Opinion
514
March 19, 2002.
Judgment, Supreme Court, Bronx County (Louis Benza, J.), entered May 3, 2000, upon a jury verdict in defendants' favor, dismissing the complaint, unanimously affirmed, without costs.
SUSAN E. LYSAGHT, for plaintiff-appellant.
ELIZABETH M. HECHT, for defendants-respondents.
Before: Nardelli, J.P., Buckley, Ellerin, Lerner, Rubin, JJ.

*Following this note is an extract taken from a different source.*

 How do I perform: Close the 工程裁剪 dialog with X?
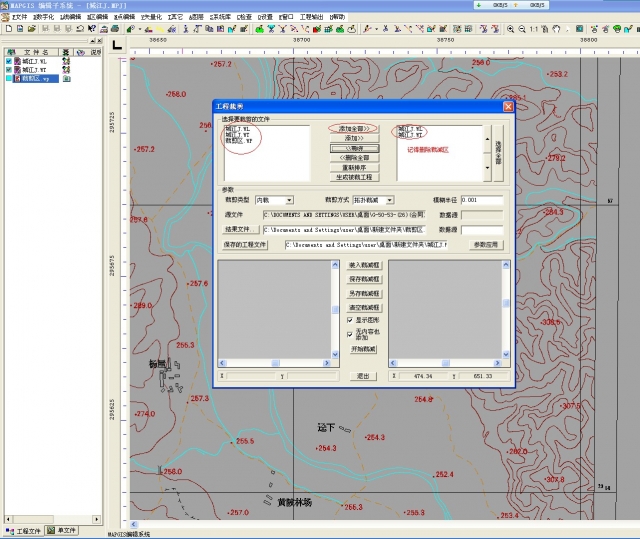click(x=508, y=105)
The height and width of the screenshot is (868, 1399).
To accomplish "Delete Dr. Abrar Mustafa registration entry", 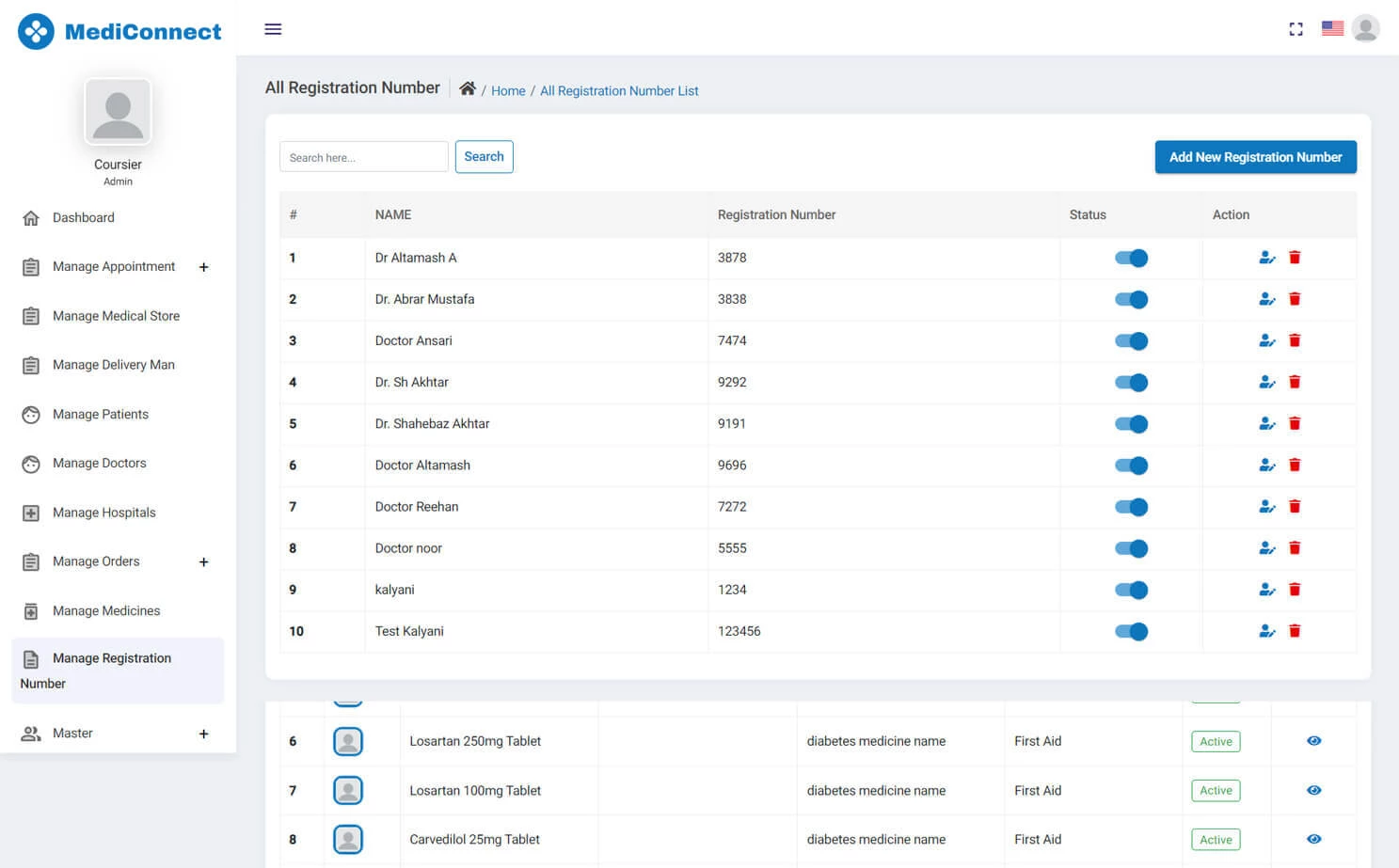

Plaintiff's application for a mistrial was properly denied. Any potential for prejudice stemming from the improper cross-examination inquiry by defense counsel, respecting whether plaintiff had been in an accident subsequent to the one at issue in this action, was adequately dissipated by the trial court's prompt and thorough curative instructions (see, Giraldez v. Bd. of Education of the City of New York, 214 A.D.2d 461).
The evidence, fairly interpreted, permitted the jury's verdict, finding that although defendants were negligent in this rear-end collision case, their negligence was not a substantial factor in causing plaintiff's injury, and thus the verdict may not be set aside as against the weight of the evidence (see, Lolik v. Big V Supermarkets, Inc., 86 N.Y.2d 744, 746;Annunziata v. Colasanti, 126 A.D.2d 75, 80). The testimony duly credited by the jury permitted it to conclude that the impact between defendant's vehicle and that of plaintiff amounted to no more than a tap, and that it did not possess sufficient force to cause plaintiff's claimed injuries.
Plaintiff's argument that the verdict is inconsistent is unpreserved for appellate review. Were we to review it, we would find it to be without merit.
THIS CONSTITUTES THE DECISION AND ORDER OF THE SUPREME COURT, APPELLATE DIVISION, FIRST DEPARTMENT.